Brown notes, as Heyman did in his announcement, that the new bill repeals ex-premier Christy Clark’s legislated but now-unattainable target of cutting emissions 33% from 2007 levels by 2020. “In its place, Bill 34 prescribes two new, equally toothless targets,” he writes. Nor does the bill contain interim targets for 2025 or 2035, as recently recommended by the province’s Climate Solutions and Clean Growth Advisory Council—a body Brown now writes off as a “co-opted cooperative”.
“The bill does empower the minister to set sectoral greenhouse gas emission reduction targets at some later date,” he writes. “Those sectoral targets will not require legislative debates or recorded votes. They will be set by the stroke of a minister’s pen. And they will be equally subject to amendment or repeal by any future minister or government, without any further legislative approval. No wonder the Liberals will embrace Bill 34.”
That lack of legislative heft underpins Brown’s concern about the accountability in the government’s Accountability Act. If the targets “are to be embraced at all,” he says, “they can be instituted, amended, or done away with as political expedience demands, without the messy business of parliamentary debate and approval.”
Brown welcomes the bill’s provision for mandatory, bi-annual reporting on climate adaptation risks, progress, and responses. “But even that first report for the 2020 calendar year won’t be legally required until sometime in 2021,” he writes. “Which suggests that perhaps we won’t see it until after the next scheduled provincial election. Accountability starts tomorrow, is the theme, with little to back up that promise.”
The self-described “bcpundit” goes into B.C.’s history of shifting from climate leader to laggard, and lists several factors that could make the province’s new targets decidedly difficult to achieve. So far, he contends, the government’s actions have mostly been “a plan to develop a new plan,” with Heyman “simply doing the post-election dance that most politicians do when they break their election commitments and reveal themselves to be as duplicitous as the politicians they criticized to get elected.”

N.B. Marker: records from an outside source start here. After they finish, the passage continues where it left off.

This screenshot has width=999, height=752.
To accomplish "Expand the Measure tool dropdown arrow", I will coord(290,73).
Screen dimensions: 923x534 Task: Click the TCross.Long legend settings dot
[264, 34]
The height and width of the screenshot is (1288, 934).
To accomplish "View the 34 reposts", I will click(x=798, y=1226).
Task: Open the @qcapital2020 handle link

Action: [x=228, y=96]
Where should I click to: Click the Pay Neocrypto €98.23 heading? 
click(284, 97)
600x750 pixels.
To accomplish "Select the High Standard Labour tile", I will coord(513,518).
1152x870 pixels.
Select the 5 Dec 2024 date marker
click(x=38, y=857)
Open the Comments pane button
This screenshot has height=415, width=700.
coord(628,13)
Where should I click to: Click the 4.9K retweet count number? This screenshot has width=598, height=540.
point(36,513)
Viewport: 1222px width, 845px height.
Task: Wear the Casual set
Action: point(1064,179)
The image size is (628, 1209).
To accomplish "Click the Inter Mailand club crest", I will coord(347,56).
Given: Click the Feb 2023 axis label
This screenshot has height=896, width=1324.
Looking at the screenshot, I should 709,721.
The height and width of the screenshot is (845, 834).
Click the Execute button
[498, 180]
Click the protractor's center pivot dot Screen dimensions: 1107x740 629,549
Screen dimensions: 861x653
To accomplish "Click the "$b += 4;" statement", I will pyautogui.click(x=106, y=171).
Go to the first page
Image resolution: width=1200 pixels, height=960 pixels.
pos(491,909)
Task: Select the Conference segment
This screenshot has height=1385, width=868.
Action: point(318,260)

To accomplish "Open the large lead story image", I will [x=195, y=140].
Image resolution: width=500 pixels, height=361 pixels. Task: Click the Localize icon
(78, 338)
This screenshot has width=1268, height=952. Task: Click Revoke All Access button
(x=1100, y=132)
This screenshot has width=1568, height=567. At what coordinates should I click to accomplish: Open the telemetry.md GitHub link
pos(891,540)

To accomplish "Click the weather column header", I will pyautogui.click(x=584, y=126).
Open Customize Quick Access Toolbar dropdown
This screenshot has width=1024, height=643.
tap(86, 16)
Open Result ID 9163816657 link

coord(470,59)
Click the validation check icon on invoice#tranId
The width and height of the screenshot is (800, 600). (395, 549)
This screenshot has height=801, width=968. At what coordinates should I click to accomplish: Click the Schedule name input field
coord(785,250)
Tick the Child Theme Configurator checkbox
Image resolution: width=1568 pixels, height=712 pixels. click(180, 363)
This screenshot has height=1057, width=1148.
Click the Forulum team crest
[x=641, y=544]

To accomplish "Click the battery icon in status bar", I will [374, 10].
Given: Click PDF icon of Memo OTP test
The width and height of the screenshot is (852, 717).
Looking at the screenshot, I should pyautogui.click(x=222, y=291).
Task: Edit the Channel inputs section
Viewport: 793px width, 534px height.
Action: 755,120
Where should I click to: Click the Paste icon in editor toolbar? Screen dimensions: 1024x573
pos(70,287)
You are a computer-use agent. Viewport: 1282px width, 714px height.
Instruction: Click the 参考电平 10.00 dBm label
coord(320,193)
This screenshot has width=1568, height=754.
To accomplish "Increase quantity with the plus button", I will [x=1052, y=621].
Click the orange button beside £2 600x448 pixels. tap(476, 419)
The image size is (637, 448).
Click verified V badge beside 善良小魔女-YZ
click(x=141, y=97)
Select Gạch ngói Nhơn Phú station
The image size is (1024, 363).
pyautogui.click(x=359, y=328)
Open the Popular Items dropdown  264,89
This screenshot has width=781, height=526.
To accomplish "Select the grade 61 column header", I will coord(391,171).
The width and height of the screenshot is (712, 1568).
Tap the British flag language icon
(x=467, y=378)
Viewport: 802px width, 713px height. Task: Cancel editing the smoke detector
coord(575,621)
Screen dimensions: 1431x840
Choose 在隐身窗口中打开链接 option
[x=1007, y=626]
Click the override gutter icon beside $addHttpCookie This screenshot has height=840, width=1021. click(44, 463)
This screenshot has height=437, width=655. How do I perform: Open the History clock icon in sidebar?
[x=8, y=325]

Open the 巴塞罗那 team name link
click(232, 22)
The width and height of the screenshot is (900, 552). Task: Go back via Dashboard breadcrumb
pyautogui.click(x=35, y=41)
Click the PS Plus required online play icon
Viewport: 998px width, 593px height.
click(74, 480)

Meanwhile, he notes that the NDP-Green government’s continuing interest in approving new liquefied natural gas (LNG) projects will increase the province’s greenhouse gas emissions. “Yet the Horgan government is so desperate to ‘land’ that LNG Canada project, it has offered to exempt it from the added $20 per tonne in higher carbon taxes that the rest of us will be obliged to pay as that tax continue to increase each year by $5 per tonne until at least 2021.”
Even without that project, the Pembina Institute foresees B.C.’s emissions increasing 39% by 2030, Brown says. “[B.C. Premier John] Horgan’s tax ‘relief’ to entice more natural gas development from the likes of Canada LNG will only aggravate that problem.”